1.銀コート酸化物粒子を含む導電性粒子と、エポキシ系硬化性樹脂と、硬化剤と、を含有することを特徴とする導電性ペースト。
2.前記銀コート酸化物粒子は、酸化物粒子の表面に銀コート層を備えており、前記酸化物粒子がシリカ粒子及び/又はアルミナ粒子である、上記項1に記載の導電性ペースト。
3.前記導電性粒子は、更に銀粒子、銅粒子及び銀コート金属粒子からなる群から選択される一種以上を含む、上記項1又は2に記載の導電性ペースト。
4.前記銀コート酸化物粒子は、体積平均粒子径D50が0.1μm以上10μm以下である、上記項1~3のいずれかに記載の導電性ペースト。
5.固形分として、前記銀コート酸化物粒子を0.5~90質量%、銀粒子、銅粒子及び銀コート金属粒子からなる群から選択される一種以上を0~95質量%、残部が前記エポキシ系硬化性樹脂及び前記硬化剤である、上記項1~4のいずれかに記載の導電性ペースト。
6.太陽電池セルの透明導電膜の表面の一部に上記項1~5のいずれかに記載の導電性ペーストの硬化物からなる電極を備えた太陽電池セル。
【発明の効果】
【0010】
本発明の導電性ペーストによれば、太陽電池セルの透明導電膜の表面の一部に導電性ペーストの硬化物からなる電極を形成した場合に、銀粒子、銀コート金属粒子等を含有する従来の導電性ペースト(銀コート酸化物粒子は含有しない)を用いて電極を形成した場合に比して電極と透明導電膜との接触抵抗を更に低減することができる。
【図面の簡単な説明】
【0011】
図1】太陽電池セルの一例であるヘテロジャンクションシリコン太陽電池セルの層構成を示す断面模式図である。図1では、n型単結晶シリコン基板1のおもて面(受光面)にi型アモルファスシリコン層2、n型アモルファスシリコン層3-1、及び透明導電膜(ITO)4が順に積層されており、透明導電膜4の表面に銀電極5が形成されている。また、n型単結晶シリコン基板1の裏面にi型アモルファスシリコン層2、p型アモルファスシリコン層3-2、及び透明導電膜(ITO)4が順に積層されており、透明導電膜4の表面に銀電極(裏面電極)5が形成されている。
【発明を実施するための形態】
【0012】
以下、本発明の導電性ペースト及び太陽電池セルについて詳細に説明する。
【0013】
1.導電性ペースト
本発明の導電性ペーストは、(A)銀コート酸化物粒子を含む導電性粒子と、(B)エポキシ系硬化性樹脂と、(C)硬化剤と、を含有する。
【0014】
本発明の導電性ペーストによれば、太陽電池セルの透明導電膜の表面の一部に導電性ペーストの硬化物からなる電極を形成した場合に、銀粒子、銀コート金属粒子等を含有する従来の導電性ペースト(銀コート酸化物粒子は含有しない)を用いて電極を形成した場合に比して電極と透明導電膜との接触抵抗を更に低減することができる。具体的には、透明導電膜の表面の一部に導電性ペーストを電極形状となるように塗布又は印刷した後、硬化させることにより電極を形成することができる。

--

## 取り組む課題
A - 導電性ペーストの文章によると、銀コート酸化物粒子の体積平均粒子径D50はどの範囲か。
B - 導電性ペーストの文章のうち、「4.前記銀コート酸化物粒子は」と「1~4のいずれかに記載の導電性ペースト。」の間を、両端を含めて一字も変えずに書き写すこと。

## 表示された記録
--

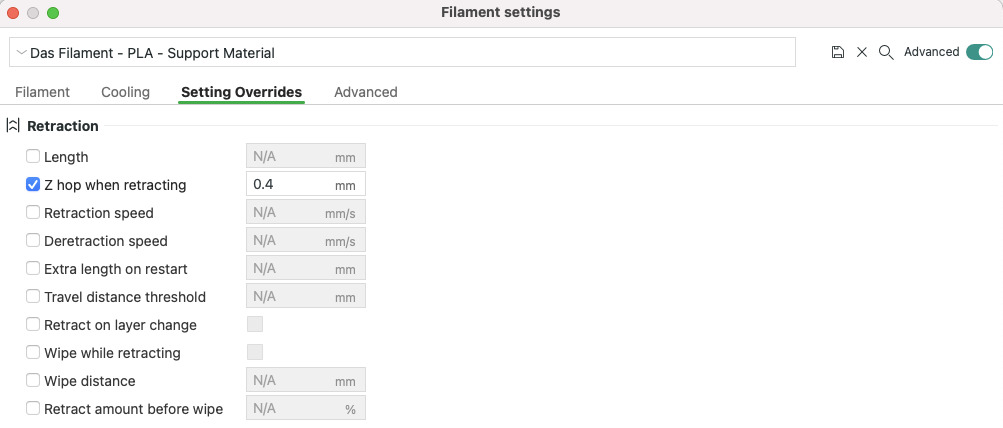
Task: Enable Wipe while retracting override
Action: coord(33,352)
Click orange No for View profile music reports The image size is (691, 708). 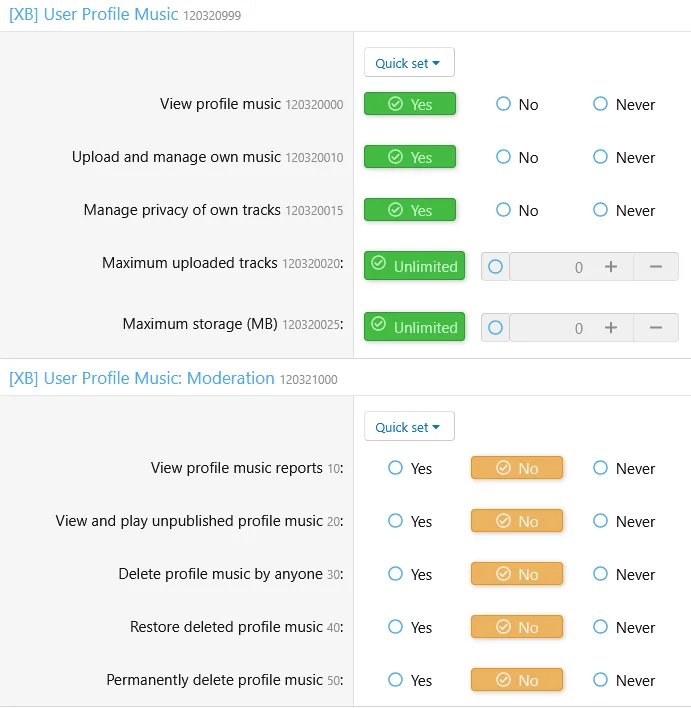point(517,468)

--

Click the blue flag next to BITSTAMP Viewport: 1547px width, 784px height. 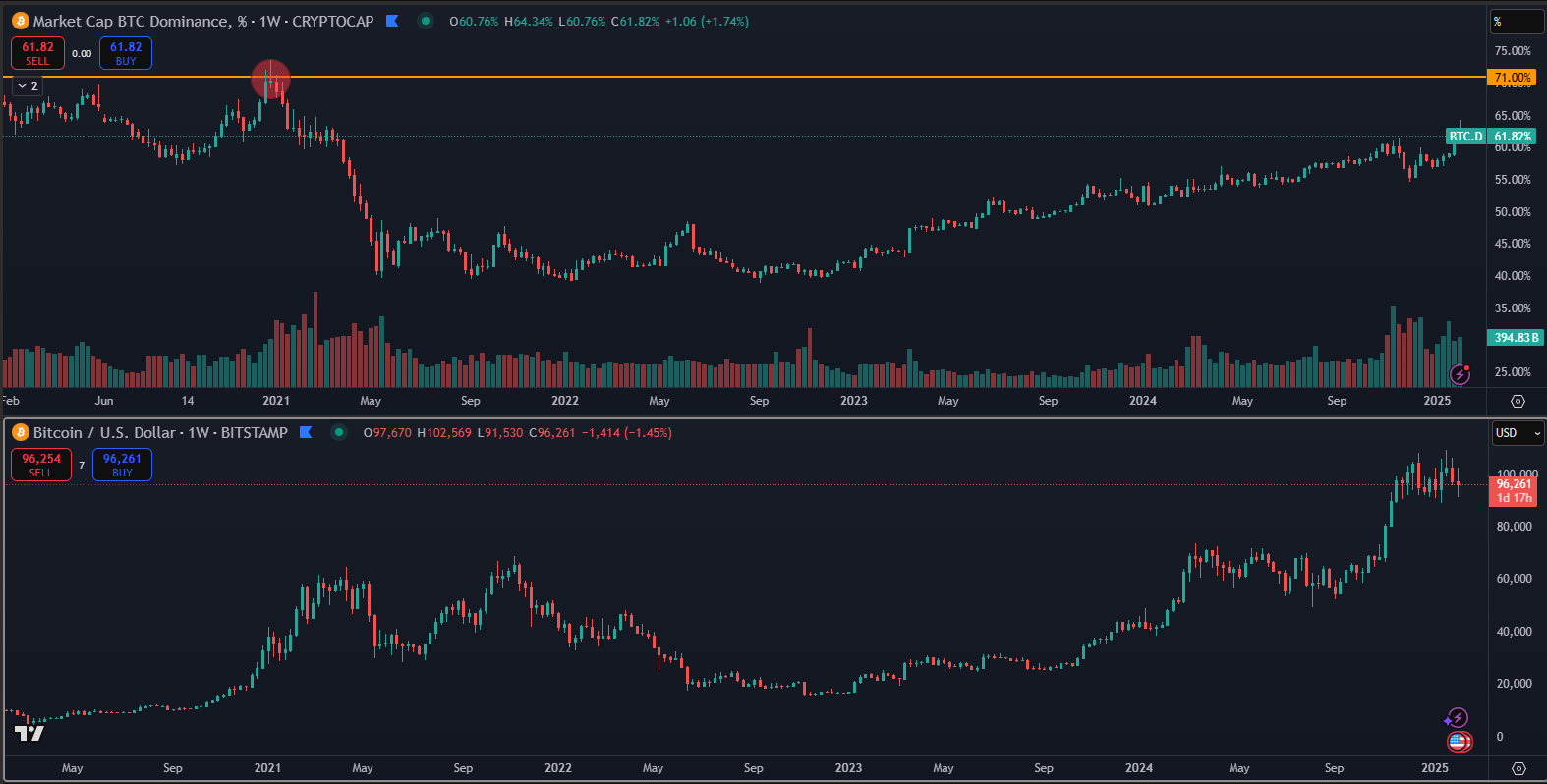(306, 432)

--

## 解答
A - 0.1μm以上10μm以下。

B -
4.前記銀コート酸化物粒子は、体積平均粒子径D50が0.1μm以上10μm以下である、上記項1~3のいずれかに記載の導電性ペースト。
5.固形分として、前記銀コート酸化物粒子を0.5~90質量%、銀粒子、銅粒子及び銀コート金属粒子からなる群から選択される一種以上を0~95質量%、残部が前記エポキシ系硬化性樹脂及び前記硬化剤である、上記項1~4のいずれかに記載の導電性ペースト。